From the data below, retype exactly the lines starting with the one that contains "Toggle the SATA Controller(s) Enabled value" and ending with the one that contains "The width and height of the screenshot is (668, 419).", both included.

Stored items
════

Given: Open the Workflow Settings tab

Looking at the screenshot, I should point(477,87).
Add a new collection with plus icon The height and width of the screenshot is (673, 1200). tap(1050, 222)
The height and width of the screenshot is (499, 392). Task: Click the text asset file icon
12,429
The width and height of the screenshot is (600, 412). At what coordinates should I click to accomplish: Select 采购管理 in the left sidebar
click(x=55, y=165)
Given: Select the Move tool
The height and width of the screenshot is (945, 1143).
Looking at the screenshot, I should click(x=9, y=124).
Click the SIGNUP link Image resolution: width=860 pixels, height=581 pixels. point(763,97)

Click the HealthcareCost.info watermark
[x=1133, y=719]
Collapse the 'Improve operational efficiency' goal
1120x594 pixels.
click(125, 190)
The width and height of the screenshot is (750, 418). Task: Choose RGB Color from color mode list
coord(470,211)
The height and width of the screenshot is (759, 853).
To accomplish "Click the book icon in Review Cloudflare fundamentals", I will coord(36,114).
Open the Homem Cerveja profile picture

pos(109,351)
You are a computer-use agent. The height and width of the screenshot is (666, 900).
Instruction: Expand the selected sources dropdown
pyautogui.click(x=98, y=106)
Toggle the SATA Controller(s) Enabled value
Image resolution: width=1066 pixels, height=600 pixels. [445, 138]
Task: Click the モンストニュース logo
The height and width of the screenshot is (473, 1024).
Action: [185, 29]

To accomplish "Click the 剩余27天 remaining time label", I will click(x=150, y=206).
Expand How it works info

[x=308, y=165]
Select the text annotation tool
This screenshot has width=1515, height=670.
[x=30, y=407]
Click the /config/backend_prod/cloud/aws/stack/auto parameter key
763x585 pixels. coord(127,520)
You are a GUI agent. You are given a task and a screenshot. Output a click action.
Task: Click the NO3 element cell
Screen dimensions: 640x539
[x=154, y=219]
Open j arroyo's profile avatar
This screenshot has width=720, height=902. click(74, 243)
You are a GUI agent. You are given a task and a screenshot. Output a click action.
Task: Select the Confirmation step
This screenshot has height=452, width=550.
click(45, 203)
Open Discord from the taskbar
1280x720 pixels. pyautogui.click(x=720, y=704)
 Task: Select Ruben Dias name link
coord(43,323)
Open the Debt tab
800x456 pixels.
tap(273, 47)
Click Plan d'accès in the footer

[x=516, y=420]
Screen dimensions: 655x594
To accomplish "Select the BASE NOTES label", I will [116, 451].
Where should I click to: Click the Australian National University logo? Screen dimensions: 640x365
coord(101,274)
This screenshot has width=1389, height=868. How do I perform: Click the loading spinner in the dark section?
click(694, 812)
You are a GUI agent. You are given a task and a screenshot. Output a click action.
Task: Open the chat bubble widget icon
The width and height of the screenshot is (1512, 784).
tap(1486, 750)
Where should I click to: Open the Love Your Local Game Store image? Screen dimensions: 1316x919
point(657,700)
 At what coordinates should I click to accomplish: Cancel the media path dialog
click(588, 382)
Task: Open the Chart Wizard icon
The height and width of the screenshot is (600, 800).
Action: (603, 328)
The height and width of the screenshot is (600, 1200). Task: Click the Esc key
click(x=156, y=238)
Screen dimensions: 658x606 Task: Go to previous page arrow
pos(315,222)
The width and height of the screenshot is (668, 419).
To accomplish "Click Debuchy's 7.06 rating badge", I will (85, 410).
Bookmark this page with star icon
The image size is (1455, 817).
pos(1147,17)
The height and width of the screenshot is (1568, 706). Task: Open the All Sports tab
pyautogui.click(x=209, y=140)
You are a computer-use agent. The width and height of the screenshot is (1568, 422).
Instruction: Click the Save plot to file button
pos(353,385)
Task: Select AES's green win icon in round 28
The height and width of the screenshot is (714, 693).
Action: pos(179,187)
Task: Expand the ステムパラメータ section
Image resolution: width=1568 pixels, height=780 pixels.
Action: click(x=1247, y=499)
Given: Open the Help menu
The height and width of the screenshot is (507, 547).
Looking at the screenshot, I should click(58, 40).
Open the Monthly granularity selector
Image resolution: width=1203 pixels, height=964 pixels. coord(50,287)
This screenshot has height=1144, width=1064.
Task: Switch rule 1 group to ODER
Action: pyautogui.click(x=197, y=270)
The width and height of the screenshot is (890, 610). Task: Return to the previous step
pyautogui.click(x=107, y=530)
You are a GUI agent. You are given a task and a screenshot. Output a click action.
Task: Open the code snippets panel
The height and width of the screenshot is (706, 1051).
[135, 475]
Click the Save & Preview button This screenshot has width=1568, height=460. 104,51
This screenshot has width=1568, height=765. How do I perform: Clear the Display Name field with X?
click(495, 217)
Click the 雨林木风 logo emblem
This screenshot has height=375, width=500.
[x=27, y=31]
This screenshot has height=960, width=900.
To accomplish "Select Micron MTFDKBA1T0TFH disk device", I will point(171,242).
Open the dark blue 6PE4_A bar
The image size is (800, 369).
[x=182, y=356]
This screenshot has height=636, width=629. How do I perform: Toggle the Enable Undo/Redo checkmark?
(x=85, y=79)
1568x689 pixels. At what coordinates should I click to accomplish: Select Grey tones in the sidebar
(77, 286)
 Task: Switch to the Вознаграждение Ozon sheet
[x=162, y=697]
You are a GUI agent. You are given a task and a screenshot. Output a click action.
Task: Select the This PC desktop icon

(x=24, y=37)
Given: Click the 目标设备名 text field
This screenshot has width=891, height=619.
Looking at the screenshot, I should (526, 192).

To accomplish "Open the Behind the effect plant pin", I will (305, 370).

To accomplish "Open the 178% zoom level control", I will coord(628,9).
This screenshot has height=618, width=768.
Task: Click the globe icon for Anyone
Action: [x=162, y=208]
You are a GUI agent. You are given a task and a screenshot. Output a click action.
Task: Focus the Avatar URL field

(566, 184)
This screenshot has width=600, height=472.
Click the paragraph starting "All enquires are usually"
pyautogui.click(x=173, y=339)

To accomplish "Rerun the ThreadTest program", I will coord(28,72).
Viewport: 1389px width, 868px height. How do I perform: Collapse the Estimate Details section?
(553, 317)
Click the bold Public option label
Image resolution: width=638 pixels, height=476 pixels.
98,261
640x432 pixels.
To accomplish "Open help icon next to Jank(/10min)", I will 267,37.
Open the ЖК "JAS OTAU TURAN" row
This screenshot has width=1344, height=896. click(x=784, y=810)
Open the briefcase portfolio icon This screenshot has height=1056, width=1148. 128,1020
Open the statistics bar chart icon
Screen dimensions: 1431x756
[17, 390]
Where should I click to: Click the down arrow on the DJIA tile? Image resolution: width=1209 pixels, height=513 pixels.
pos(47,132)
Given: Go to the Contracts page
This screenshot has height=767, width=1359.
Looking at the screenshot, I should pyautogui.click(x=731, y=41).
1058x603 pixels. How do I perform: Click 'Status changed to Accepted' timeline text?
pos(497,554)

════

Response to this task:
Toggle the SATA Controller(s) Enabled value
Image resolution: width=1066 pixels, height=600 pixels. [445, 138]
Task: Click the モンストニュース logo
The height and width of the screenshot is (473, 1024).
Action: [185, 29]

To accomplish "Click the 剩余27天 remaining time label", I will click(x=150, y=206).
Expand How it works info

[x=308, y=165]
Select the text annotation tool
This screenshot has width=1515, height=670.
[x=30, y=407]
Click the /config/backend_prod/cloud/aws/stack/auto parameter key
763x585 pixels. coord(127,520)
You are a GUI agent. You are given a task and a screenshot. Output a click action.
Task: Click the NO3 element cell
Screen dimensions: 640x539
[x=154, y=219]
Open j arroyo's profile avatar
This screenshot has width=720, height=902. click(74, 243)
You are a GUI agent. You are given a task and a screenshot. Output a click action.
Task: Select the Confirmation step
This screenshot has height=452, width=550.
click(45, 203)
Open Discord from the taskbar
1280x720 pixels. pyautogui.click(x=720, y=704)
 Task: Select Ruben Dias name link
coord(43,323)
Open the Debt tab
800x456 pixels.
tap(273, 47)
Click Plan d'accès in the footer

[x=516, y=420]
Screen dimensions: 655x594
To accomplish "Select the BASE NOTES label", I will [116, 451].
Where should I click to: Click the Australian National University logo? Screen dimensions: 640x365
coord(101,274)
This screenshot has width=1389, height=868. How do I perform: Click the loading spinner in the dark section?
click(694, 812)
You are a GUI agent. You are given a task and a screenshot. Output a click action.
Task: Open the chat bubble widget icon
The width and height of the screenshot is (1512, 784).
tap(1486, 750)
Where should I click to: Open the Love Your Local Game Store image? Screen dimensions: 1316x919
point(657,700)
 At what coordinates should I click to accomplish: Cancel the media path dialog
click(588, 382)
Task: Open the Chart Wizard icon
The height and width of the screenshot is (600, 800).
Action: (603, 328)
The height and width of the screenshot is (600, 1200). Task: Click the Esc key
click(x=156, y=238)
Screen dimensions: 658x606 Task: Go to previous page arrow
pos(315,222)
The width and height of the screenshot is (668, 419).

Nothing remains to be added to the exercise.